=== DATA SUPPLIED ===
■ ■ ■ ■
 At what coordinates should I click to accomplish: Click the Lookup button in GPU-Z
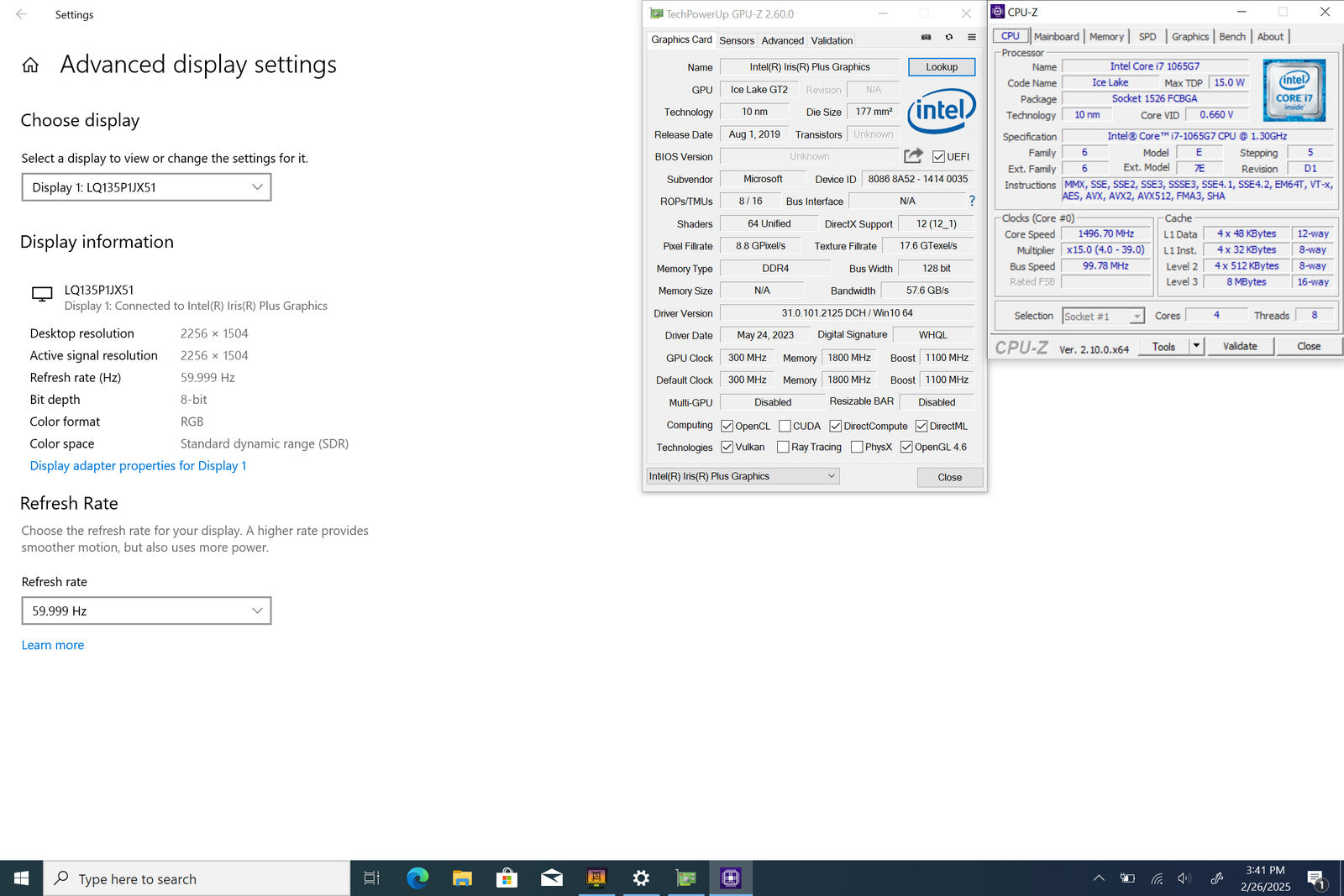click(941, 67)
■ ■ ■ ■
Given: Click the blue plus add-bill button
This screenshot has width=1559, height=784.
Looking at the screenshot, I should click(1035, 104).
■ ■ ■ ■
=== TASK BRIEF ===
Set down the lines from the one containing "At what coordinates" through the one containing "click(941, 67)", both included, leaving the pictures out of your answer.

=== RESPONSE ===
 At what coordinates should I click to accomplish: Click the Lookup button in GPU-Z
click(941, 67)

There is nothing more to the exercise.